Query is made to be as fast as possible, using only
SQL_NO_CACHE 1 in select and
limit 1. The results are pretty curious; on the very first run it takes 0.125 – 0.203 sec. and all next runs take usually less than 0.040 sec. Is it some kind of warm-up, or is it related to building query process?
It is not an issue right now, but I want to know why it is so, and avoid it if possible.
Engine – InnoDB
MySQL version – tested as on 5.6 as 5.7
As another answer highlighted, Query Cache is not the only cache. Its use is not even advisable in most cases – in fact, it was removed in MySQL 8.0. The reason is that it has scalability problems (it’s governed by a global lock) and it invalidates data far too frequently to be useful in a normal workload.
But InnoDB buffer pool contains indexes and data accessed frequently. After your first query, some indexes and data are cached, so next time they will be read from memory. Probably some data/index pages are accessed only once per query, in which case you should be able to see a slighter difference between second and third execution (first time these pages are not cached).
How to avoid the difference between query execution times? Well, there is no way to make the query faster the very first time it runs, as it needs to read from disk. But then, if your buffer pool is big enough, your query will always be fast. Keep in mind that a big buffer pool is very important for MySQL performance. The general recommendation is to keep it 75-80% of total memory. But in reality, things are more complex:
- Other caches and buffers require space. In particular, if you have many users, or if your users run many JOINs or ORDER BYs, per-session buffers should be taken into account.
- It is useless to have the buffer pool bigger than your database. And it is generally a waste to have it bigger than hot data (data you access often).

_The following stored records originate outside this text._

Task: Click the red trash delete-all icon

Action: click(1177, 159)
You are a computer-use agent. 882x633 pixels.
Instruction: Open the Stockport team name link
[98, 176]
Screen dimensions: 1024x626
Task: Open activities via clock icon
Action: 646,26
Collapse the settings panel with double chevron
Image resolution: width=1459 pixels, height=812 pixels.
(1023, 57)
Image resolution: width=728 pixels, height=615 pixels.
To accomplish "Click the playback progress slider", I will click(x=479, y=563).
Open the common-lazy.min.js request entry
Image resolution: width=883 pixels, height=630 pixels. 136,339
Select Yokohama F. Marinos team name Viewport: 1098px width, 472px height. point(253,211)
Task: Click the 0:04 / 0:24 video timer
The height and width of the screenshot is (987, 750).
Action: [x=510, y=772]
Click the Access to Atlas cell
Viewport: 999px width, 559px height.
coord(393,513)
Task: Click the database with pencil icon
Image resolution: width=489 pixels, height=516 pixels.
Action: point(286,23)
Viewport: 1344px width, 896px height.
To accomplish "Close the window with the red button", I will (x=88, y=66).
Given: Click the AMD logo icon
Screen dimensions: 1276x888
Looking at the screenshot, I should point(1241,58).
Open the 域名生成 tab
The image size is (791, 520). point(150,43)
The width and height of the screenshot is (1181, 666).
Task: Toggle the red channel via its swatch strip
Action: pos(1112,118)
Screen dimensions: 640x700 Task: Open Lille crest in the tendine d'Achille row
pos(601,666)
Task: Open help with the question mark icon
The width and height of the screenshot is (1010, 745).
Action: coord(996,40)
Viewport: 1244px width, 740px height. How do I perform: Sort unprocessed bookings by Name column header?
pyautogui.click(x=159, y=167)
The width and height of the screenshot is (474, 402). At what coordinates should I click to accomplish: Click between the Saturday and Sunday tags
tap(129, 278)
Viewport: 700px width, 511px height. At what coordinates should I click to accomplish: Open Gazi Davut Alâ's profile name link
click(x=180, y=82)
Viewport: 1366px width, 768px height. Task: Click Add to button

Another thing is, sometimes every server is restarted. When it happens, if the buffer pool is simply emptied, your queries will be slower after restart – until hot data are cached again. But you can avoid this by setting:
innodb_buffer_pool_dump_at_shutdown = 1 innodb_buffer_pool_load_at_startup = 1
In this way, your buffer pool will be (partially) written to disk on shutdown and reloaded at startup, so your queries should be fast even after a restart.
The query cache is only one of several caches involved in a query. Far more important is the buffer pool, which caches blocks read from the filesystem.
In your first query, the blocks containing the table rows and/or indexes used by the query have to be fetched from the actual disk. After that point they’ll be in the buffer cache and subsequent queries will find them there.
I’m going to guess that the MySQL buffer cache is actually a thin layer over the filesystem block cache. If that’s the case, and you’re running on Linux, you can execute the following command to purge the cache. This will not change the buffer cache itself, but it should force the filesystem to reload the blocks the next time the cache is accessed.
sudo echo 3 > /proc/sys/vm/drop_caches
As with any “sudo” command that you find on the Internet, you should research this one before blindly executing it.